Whether clemency is granted or denied, Israel will live with the consequences for years, deepening internal fractures, eroding confidence in the judiciary, redefining Israeli presidency, and sharpening tensions among the branches of government.

The electoral consequences will be equally profound. This is not merely the story of a prime minister facing corruption charges who refuses to step down; it is a broader question of state governance confronting unprecedented internal and external pressures. Strong democracies do not absolve their leaders while they remain in power.

This is not merely the story of a prime minister facing corruption charges who refuses to step down.

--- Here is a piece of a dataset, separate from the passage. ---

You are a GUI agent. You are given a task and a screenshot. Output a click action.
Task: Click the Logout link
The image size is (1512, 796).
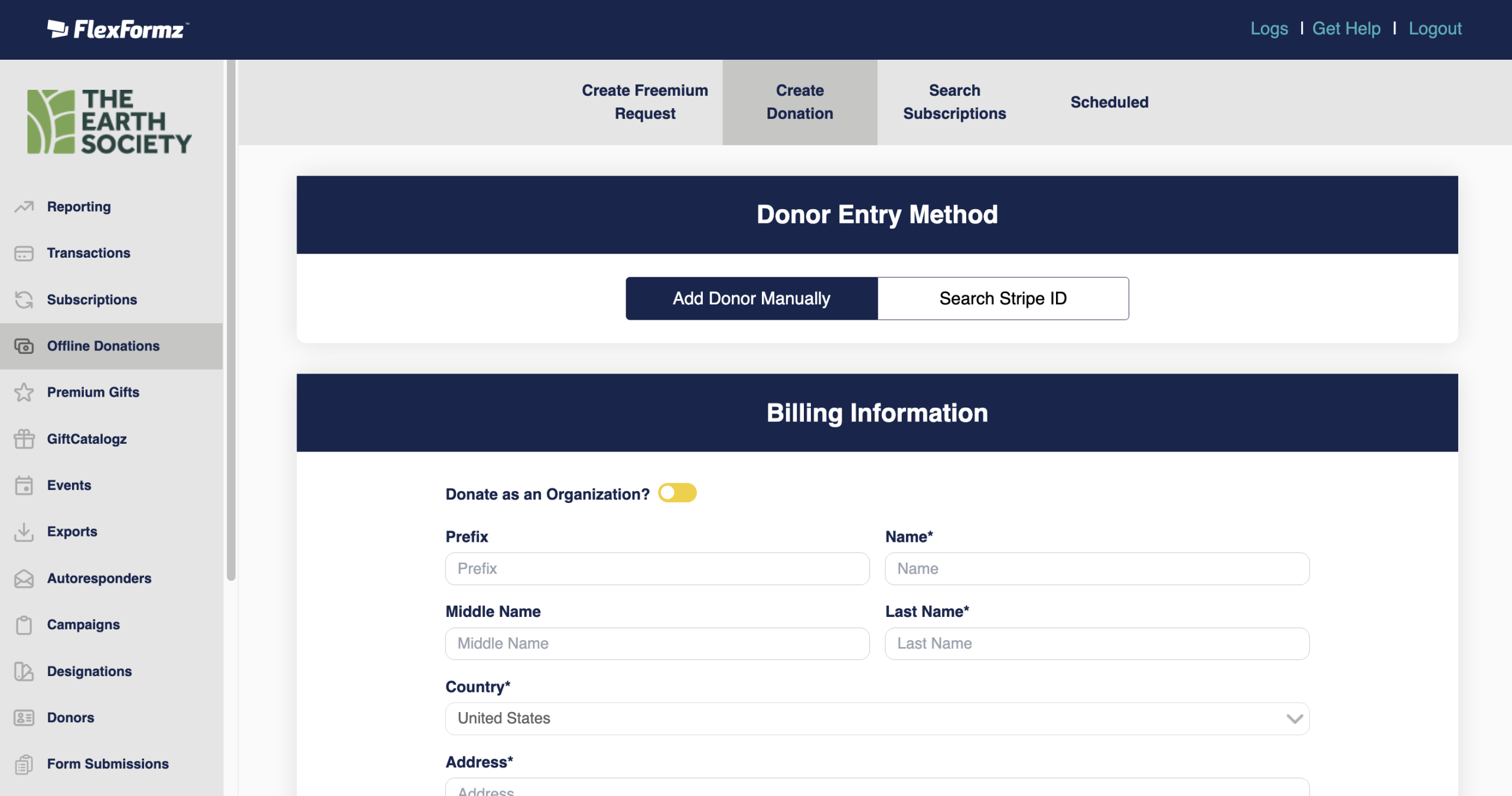pos(1435,28)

It is a broader question of state governance confronting unprecedented internal and external pressures

Netanyahu has long cast himself as the singular exception in Israeli politics—the man who cannot be toppled. Yet the trial that has dogged him for years, the mounting judicial and political pressure, and the renewed talk of a 'pardon for retirement' suggest that Israel now faces a defining test between the rule of law and the calculus of political survival.

The real question is not simply whether Netanyahu will be pardoned or become the first Israeli prime minister to be imprisoned; it is whether Israel can uphold the rule of law when the defendant is the most powerful political figure in the land. That is the gravest trial the state must now endure.

Another critical dimension is the impact on next year's elections. Should he be acquitted, Netanyahu's position would be significantly bolstered. If convicted, he is likely to exploit the verdict to consolidate support behind his claim that the 'deep state' has conspired against him.